Geforderte Aufgabe a: Gib sämtliche Zeilen unter „Einträge zum Auffinden von Text und Elementen“ unverändert aus und lass dabei die Bilder weg.

----------

Weißt du noch, als wir uns die ganze Zeit Nachrichten geschrieben haben? Als wir stundenlang über Gott und die Welt gequatscht haben? Wir haben alles inhaliert, was wir voneinander gehört haben und uns viele viele Fragen gestellt. Alles wollten wir voneinander wissen. Irgendwann ist diese Euphorie der Illusion gewichen, dass ich dich kenne, in-und auswendig, und in letzter Zeit, wenn ich dich sehe, fallen mir immer mehr deine negativen Seiten auf. Wenn ich ins Zimmer komme, guckst du gar nicht vom Handy hoch – wir leben zwar miteinander, aber aneinander vorbei.
Eins der allerschönsten Geschenke, die wir dem Menschen an unserer Seite schenken können, ist Aufmerksamkeit. Ungeteilte Aufmerksamkeit. Denn die meisten Beziehungen zerbrechen nicht an zu wenig Sex. Oder der Frage, wer mehr für die Ordnung im gemeinsamen Heim tut. Oder was wir in der Freizeit so machen wollen.
Sondern an dem traurigen Gefühl, nicht gehört und gesehen zu werden.

----------

Geforderte Aufgabe b: Gib aus dem Seitenauszug den Abschnitt zwischen „Weißt du noch, als“ und „so machen wollen.“ einschließlich wortgetreu zurück.

Einträge zum Auffinden von Text und Elementen
----------

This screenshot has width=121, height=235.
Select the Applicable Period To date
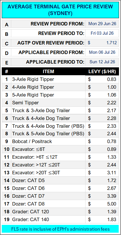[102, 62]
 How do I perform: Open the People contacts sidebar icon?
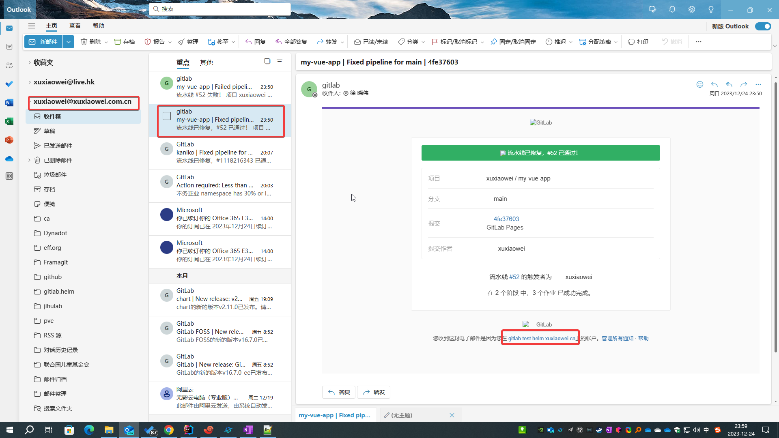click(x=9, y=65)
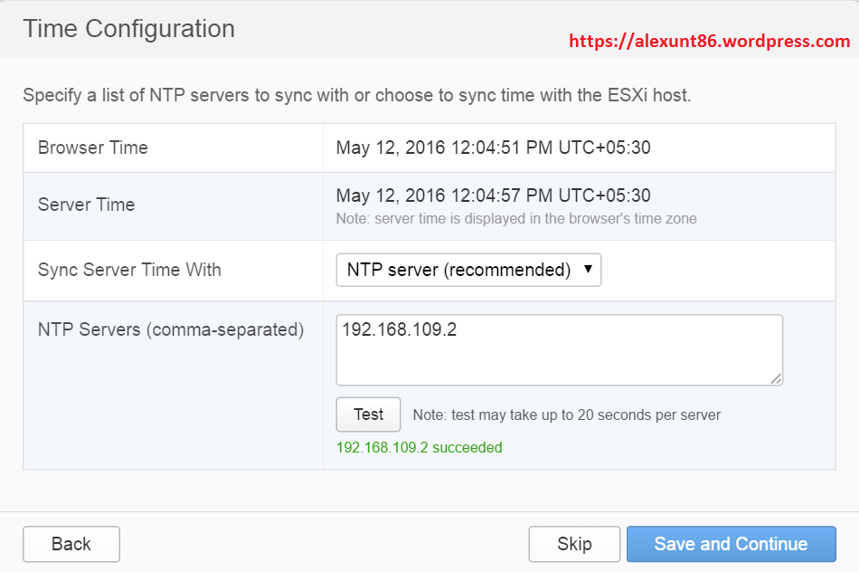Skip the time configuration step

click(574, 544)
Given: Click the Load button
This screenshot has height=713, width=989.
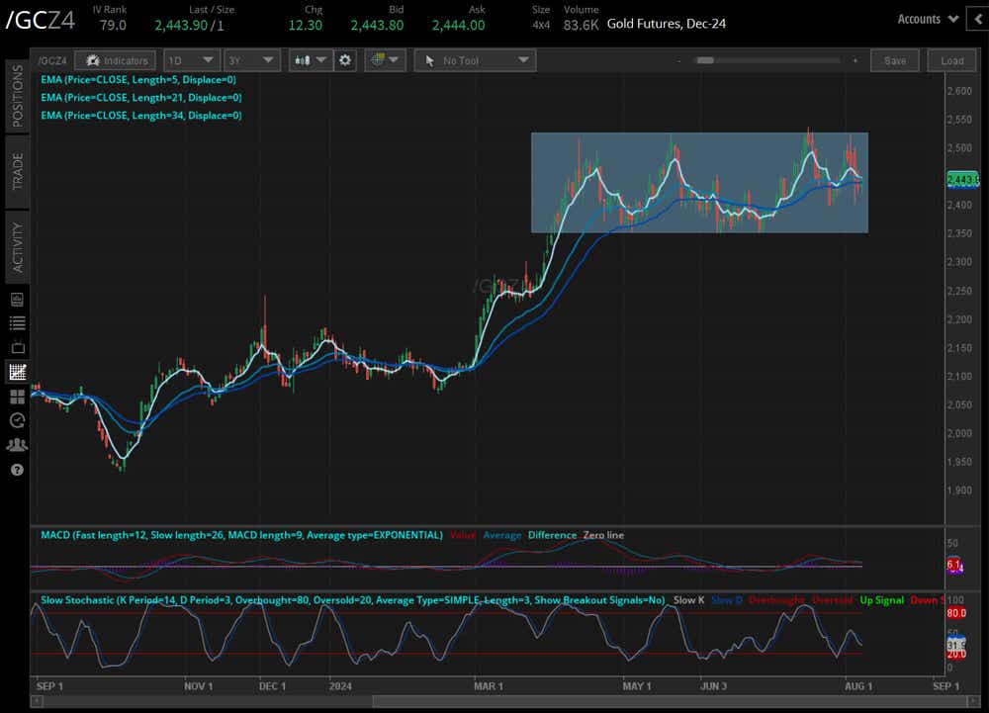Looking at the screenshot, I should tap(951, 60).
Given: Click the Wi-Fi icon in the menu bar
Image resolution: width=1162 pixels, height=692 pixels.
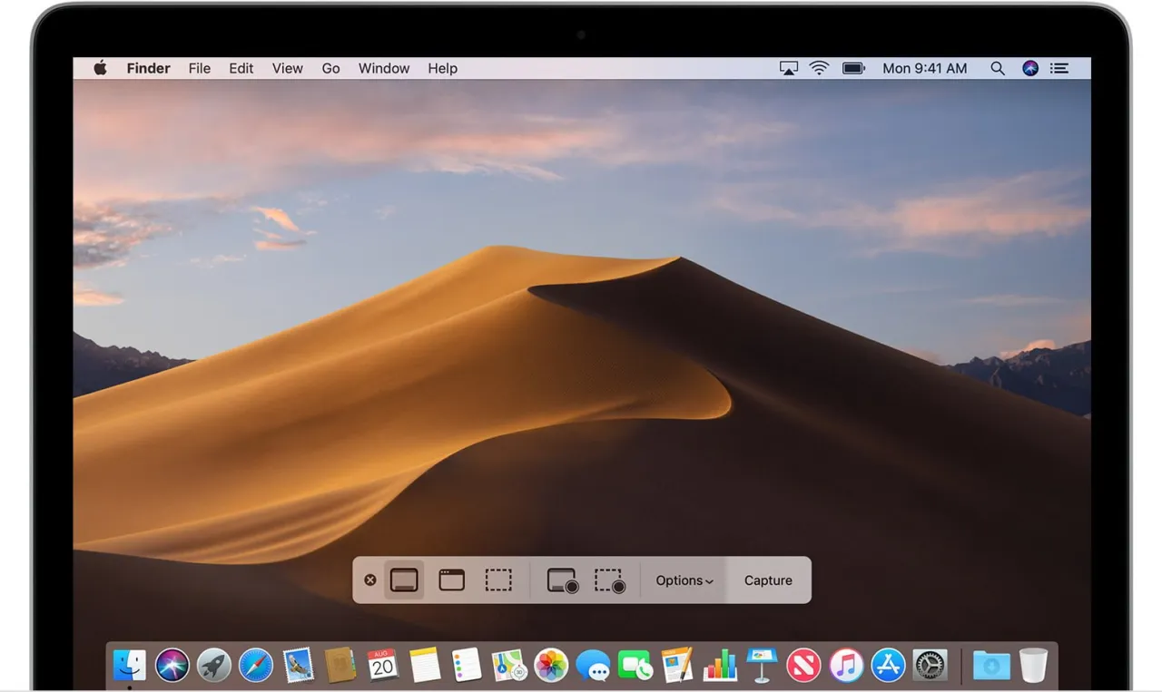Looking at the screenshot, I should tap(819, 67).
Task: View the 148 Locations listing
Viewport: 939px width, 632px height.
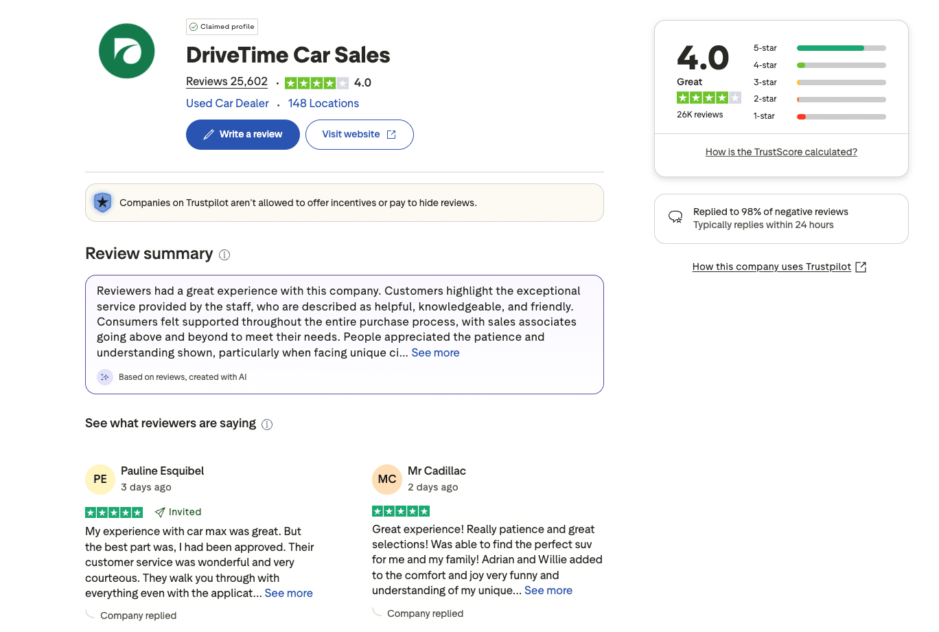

----------

Vollständige Antwort a:
This screenshot has width=121, height=235.
Select the Applicable Period To date
[102, 62]
 How do I perform: Open the People contacts sidebar icon?
click(x=9, y=65)
Skip the time configuration step

click(574, 544)
Given: Click the Load button
This screenshot has height=713, width=989.
Looking at the screenshot, I should tap(951, 60).
Given: Click the Wi-Fi icon in the menu bar
Image resolution: width=1162 pixels, height=692 pixels.
Looking at the screenshot, I should tap(819, 67).
Task: View the 148 Locations listing
Viewport: 939px width, 632px height.

Vollständige Antwort b:
Weißt du noch, als wir uns die ganze Zeit Nachrichten geschrieben haben? Als wir stundenlang über Gott und die Welt gequatscht haben? Wir haben alles inhaliert, was wir voneinander gehört haben und uns viele viele Fragen gestellt. Alles wollten wir voneinander wissen. Irgendwann ist diese Euphorie der Illusion gewichen, dass ich dich kenne, in-und auswendig, und in letzter Zeit, wenn ich dich sehe, fallen mir immer mehr deine negativen Seiten auf. Wenn ich ins Zimmer komme, guckst du gar nicht vom Handy hoch – wir leben zwar miteinander, aber aneinander vorbei.
Eins der allerschönsten Geschenke, die wir dem Menschen an unserer Seite schenken können, ist Aufmerksamkeit. Ungeteilte Aufmerksamkeit. Denn die meisten Beziehungen zerbrechen nicht an zu wenig Sex. Oder der Frage, wer mehr für die Ordnung im gemeinsamen Heim tut. Oder was wir in der Freizeit so machen wollen.